If there is no improvement or if symptoms worsen within 3 days of using the medicine, consult a doctor for further adjustment of the treatment regimen.
This medicine should not be used in patients with rare hereditary conditions such as fructose intolerance, glucose-galactose malabsorption, or sucrase-isomaltase deficiency. Diabetic patients should be aware that one lozenge contains approximately 2.6 g of sugar.
Strepsils® with Menthol and Eucalyptus should not be used by diabetic patients.
Use during pregnancy or breastfeeding.
Pregnancy
Data on the use of amylohexylresorcinol and 2,4-dichlorobenzyl alcohol during pregnancy are lacking or limited. As with all other medicinal products, caution should be exercised when using this medicine during pregnancy, and medical advice should be sought if necessary.
Breastfeeding
It is unknown whether 2,4-dichlorobenzyl alcohol, amylohexylresorcinol, or their metabolites pass into breast milk. A risk to newborns/infants cannot be excluded.
Fertility
There are no data available on the effect on fertility.
Ability to affect reaction speed when driving or operating machinery
The effect on the ability to drive or operate machinery is absent or negligible.

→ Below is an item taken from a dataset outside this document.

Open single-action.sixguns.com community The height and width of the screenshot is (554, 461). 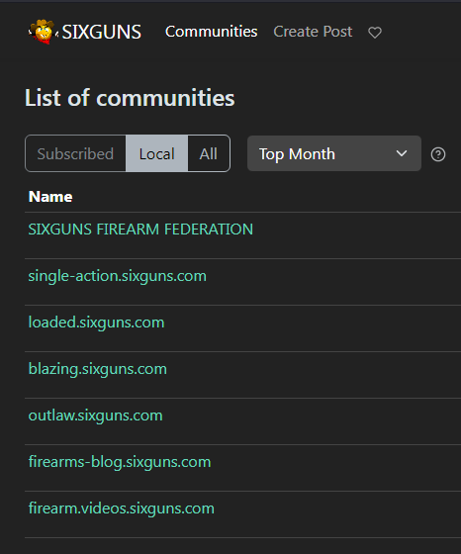pyautogui.click(x=118, y=276)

Dosage and method of administration.
For oromucosal use.
The medicine should be used at the lowest effective dose for the shortest duration necessary to control symptoms.

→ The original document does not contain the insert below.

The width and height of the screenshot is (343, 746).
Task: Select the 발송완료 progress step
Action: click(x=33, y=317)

Recommended for adults and children aged 6 years and older: one lozenge every 2–3 hours. The lozenge must be slowly dissolved until completely dissolved. Do not use more than 12 lozenges within 24 hours. The maximum recommended duration of treatment is 3 days. Dose adjustment is not required for elderly patients.
Children.
Due to the pharmaceutical form, the medicine is contraindicated in children under 6 years of age.
Overdose.
In the unlikely event of overdose, serious adverse effects are not expected. Some gastrointestinal discomfort may occur. Treatment is symptomatic.
Side effects.
The following adverse reactions have been observed with short-term use of
2,4-dichlorobenzyl alcohol and amylmetacresol at over-the-counter doses. Other adverse reactions may occur during treatment of chronic conditions or with prolonged use.

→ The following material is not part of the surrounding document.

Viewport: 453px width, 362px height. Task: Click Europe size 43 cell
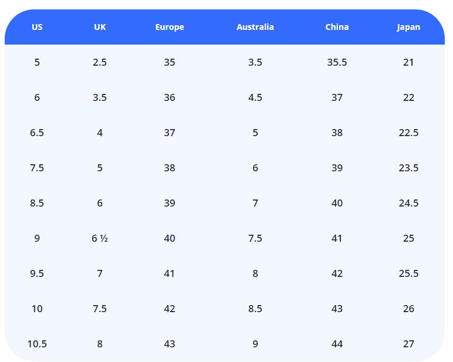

Adverse reactions are classified by organ systems and frequency. Frequency is defined as follows: very common: ≥1/10; common: ≥1/100 to <1/10; uncommon: ≥1/1000 to <1/100; rare: ≥1/10,000 to <1/1000; very rare: <1/10,000; not known (cannot be estimated from available data). Within each frequency group, adverse reactions are listed in order of decreasing severity.
Immune system disorders.
Uncommon: hypersensitivity reactions, including rash, urticaria, and angioedema, which may involve swelling of the face, neck, throat, or tongue and may affect breathing; bronchospasm, anaphylaxis, erythema.
Respiratory, thoracic and mediastinal disorders.
Uncommon: pharyngeal swelling (throat swelling).
Gastrointestinal disorders.
Uncommon: oral discomfort (mouth burning sensation), throat irritation (throat burning sensation), oral paraesthesia (mouth tingling sensation), oral swelling. Rare: glossodynia (painful tongue). Very rare: dyspepsia, nausea, stomatitis. Not known: abdominal pain.
Skin and subcutaneous tissue disorders.
Not known: skin rash, pruritus, urticaria, erythema.
Shelf life.
3 years.
Storage conditions.
Store at temperatures not exceeding 25 °C. Keep out of reach of children.
Packaging.
12 lozenges in a blister; 2 blisters in a cardboard box.
Availability category.
Over-the-counter.
Manufacturer.
Reckitt Benckiser Healthcare Limited.
Manufacturer's address.
Nottingham site, Taylors Road, Nottingham, NG90 2DB, United Kingdom.